● **TEXTO PARA LEER**
La expedición en busca del misionero y explorador escocés concluyó en 1871 en el lago Tanganika con aquel «Doctor Livingstone, I presume?». Sir Stanley, apodado Bula Matari (Rompedor de Rocas), falleció el 10 de mayo de
1904 en Londres, hace cien años.
Su último deseo fue reposar en la abadía de Westminster junto a
Livingstone, «como era correcto», pero el obispo se opuso.

La gran hazaña de Livingstone se forjó hace 150 años. El 31 de mayo
de 1854, David Livingstone rechazó la oferta para embarcarse hacia Inglaterra desde Sao Paolo de Luanda, el puerto colonial portugués
en Angola. Prefirió internarse en las selvas, con 114 porteadores, y
alcanzar el corazón de África en una travesía repleta de horrores. El
misionero presenció crueles actos de esclavismo y canibalismo y criticó
la poligamia. En noviembre de 1855, el explorador abandonó el río Linyati, en el Chobe y «descubría» las cascadas que los nativos batonga llamaban Mosi-oa-Tunya (El humo que truena). El doctor las rebautizó como Cataratas Victoria, en honor a su reina. «Escenas tan maravillosas tienen que haber sido contempladas por los ángeles en su vuelo», anotó el misionero
en su diario, reforzado con tapas metálicas. Ciento cincuenta años después, la séptima maravilla natural del mundo sigue cautivando al viajero. La atronadora cortina de vapor de agua pulverizada se eleva en el cielo y es visible a 20 kilómetros de distancia.

(Registros de ubicación de palabras y elementos)
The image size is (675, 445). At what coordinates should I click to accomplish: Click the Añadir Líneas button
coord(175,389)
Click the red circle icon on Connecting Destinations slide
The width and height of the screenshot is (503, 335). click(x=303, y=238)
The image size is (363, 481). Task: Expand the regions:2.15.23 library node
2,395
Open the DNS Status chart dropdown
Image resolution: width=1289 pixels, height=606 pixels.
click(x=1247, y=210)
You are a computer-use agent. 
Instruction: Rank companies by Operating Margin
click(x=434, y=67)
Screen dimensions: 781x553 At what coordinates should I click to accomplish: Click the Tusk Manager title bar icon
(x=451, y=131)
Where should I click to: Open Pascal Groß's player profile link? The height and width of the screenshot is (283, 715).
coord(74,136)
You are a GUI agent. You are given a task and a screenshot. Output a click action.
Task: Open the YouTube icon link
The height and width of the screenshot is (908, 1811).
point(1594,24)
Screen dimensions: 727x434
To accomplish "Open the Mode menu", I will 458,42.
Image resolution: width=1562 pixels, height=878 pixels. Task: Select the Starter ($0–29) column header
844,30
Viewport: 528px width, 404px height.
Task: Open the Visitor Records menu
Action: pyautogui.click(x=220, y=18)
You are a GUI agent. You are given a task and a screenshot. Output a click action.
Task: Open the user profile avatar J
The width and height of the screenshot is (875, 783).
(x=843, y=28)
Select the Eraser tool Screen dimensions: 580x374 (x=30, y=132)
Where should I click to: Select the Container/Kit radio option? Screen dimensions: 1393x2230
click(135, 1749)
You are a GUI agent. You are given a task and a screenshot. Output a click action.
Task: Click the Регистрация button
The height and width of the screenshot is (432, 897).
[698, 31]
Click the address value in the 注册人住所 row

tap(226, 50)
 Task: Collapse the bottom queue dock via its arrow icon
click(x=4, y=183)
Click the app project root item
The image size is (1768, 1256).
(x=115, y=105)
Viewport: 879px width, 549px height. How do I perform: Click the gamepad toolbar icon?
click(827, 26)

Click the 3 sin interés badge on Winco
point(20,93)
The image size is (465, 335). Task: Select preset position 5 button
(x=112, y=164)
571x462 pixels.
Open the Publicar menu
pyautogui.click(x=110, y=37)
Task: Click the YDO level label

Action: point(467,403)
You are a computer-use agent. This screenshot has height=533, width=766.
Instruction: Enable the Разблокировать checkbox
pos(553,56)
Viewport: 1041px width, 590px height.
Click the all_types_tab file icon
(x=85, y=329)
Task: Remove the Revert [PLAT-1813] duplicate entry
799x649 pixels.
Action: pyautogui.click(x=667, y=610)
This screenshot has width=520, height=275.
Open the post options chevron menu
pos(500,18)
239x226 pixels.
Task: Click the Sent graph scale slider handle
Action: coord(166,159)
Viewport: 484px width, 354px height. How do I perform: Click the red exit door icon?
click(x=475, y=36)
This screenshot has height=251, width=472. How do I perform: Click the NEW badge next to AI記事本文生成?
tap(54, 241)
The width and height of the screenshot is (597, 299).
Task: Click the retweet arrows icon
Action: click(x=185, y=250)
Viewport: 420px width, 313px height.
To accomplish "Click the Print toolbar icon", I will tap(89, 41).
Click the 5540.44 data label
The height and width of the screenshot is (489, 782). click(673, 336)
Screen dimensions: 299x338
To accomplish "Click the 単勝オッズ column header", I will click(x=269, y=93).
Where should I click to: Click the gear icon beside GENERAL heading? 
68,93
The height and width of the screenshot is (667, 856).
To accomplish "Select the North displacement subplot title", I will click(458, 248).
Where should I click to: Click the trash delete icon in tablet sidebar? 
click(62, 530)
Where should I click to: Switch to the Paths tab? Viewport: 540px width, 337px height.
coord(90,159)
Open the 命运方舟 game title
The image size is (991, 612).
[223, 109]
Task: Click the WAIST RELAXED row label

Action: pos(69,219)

● **OBJETIVO DEL EJERCICIO**
Prosigue el texto sobre Livingstone y las Cataratas Victoria a partir de su última oración.

● **RESULTADO DE LA TAREA**
Livingstone inició su aventura africana en 1840, en el puerto sudafricano de Ciudad del Cabo,en el que sobresale su meseta Table Mountain, a la que se asciende en teleférico y desde la que se divisa el cabo de Buena
Esperanza. El visitante todavía puede pasear por las coloridas casitas del barrio malayo, el Bo-Kaap, que alojaba a los esclavos musulmanes y donde ahora ruedan series de televisión. Y al caminar por los bares y galerías
de arte del Strand uno rememora los salones de Bourbon Street de Nueva Orleáns, pero sin ambiente.

Los bóers holandeses de Ciudad del Cabo le boicotearon el viaje
al misionero británico, quien se ganó el respeto de las tribus hostiles
tras denunciar el esclavismo. Siglo y medio después, el fin del segregacionismo choca contra un muro invisible: la propiedad. Es
fácil de comprobar que existe un apartheid invisible: los dueños
de las tiendas, los bares o las farmacias siguen siendo blancos
o asiáticos. Los zulúes tienen difcultades para incorporarse a la
economía de mercado. «El capitalismo sudafricano es un modelo a exportar al resto de Africa», defiende Mattew, un descendiente de los colonos afrikaners.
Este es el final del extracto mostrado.